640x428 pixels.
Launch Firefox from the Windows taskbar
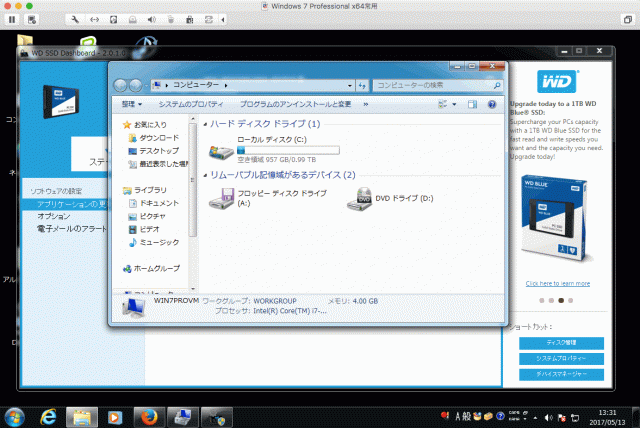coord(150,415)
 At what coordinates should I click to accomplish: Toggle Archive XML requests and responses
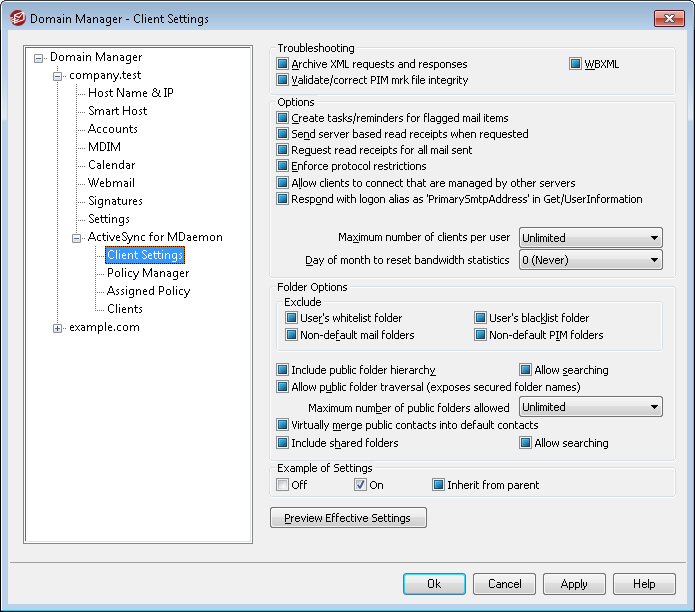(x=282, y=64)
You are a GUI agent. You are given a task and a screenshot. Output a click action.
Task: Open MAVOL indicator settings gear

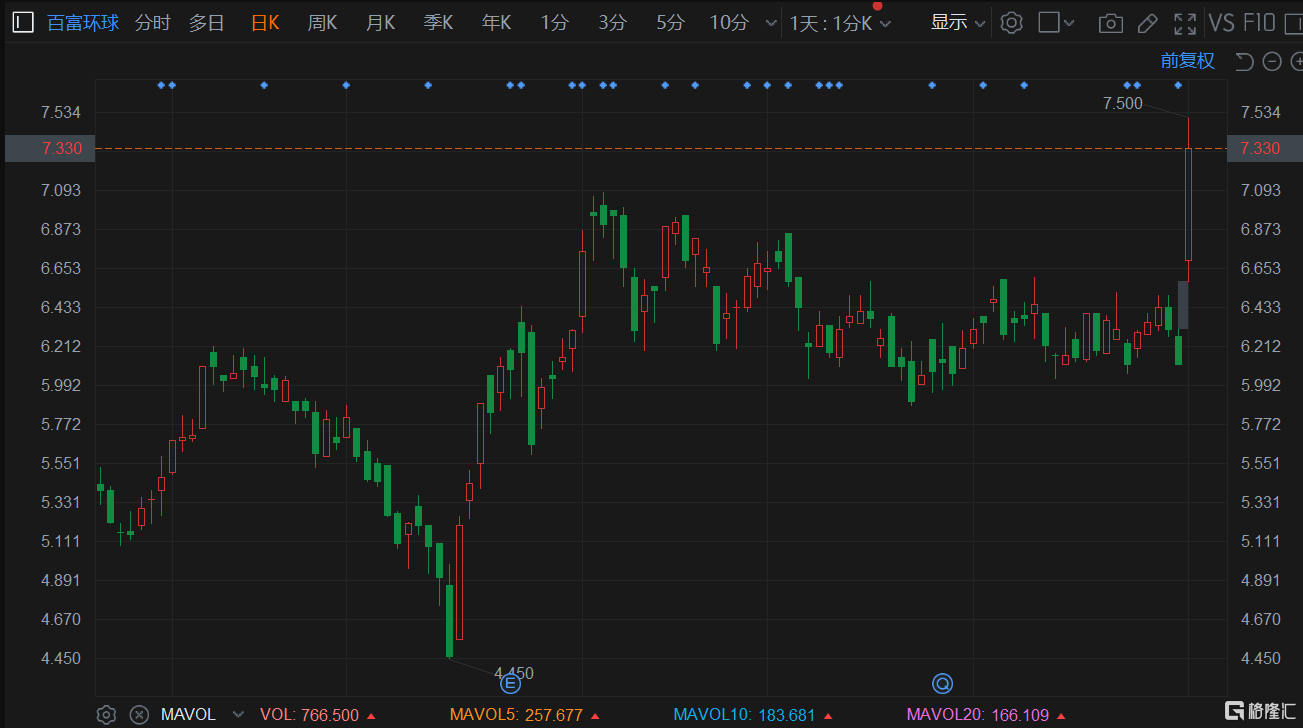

◇ ◇ ◇ ◇

**Work to complete:** The task calls for repeating each line above exactly while excluding the pictures.

**Answer for the task:**
640x428 pixels.
Launch Firefox from the Windows taskbar
coord(150,415)
 At what coordinates should I click to accomplish: Toggle Archive XML requests and responses
(x=282, y=64)
You are a GUI agent. You are given a task and a screenshot. Output a click action.
Task: Open MAVOL indicator settings gear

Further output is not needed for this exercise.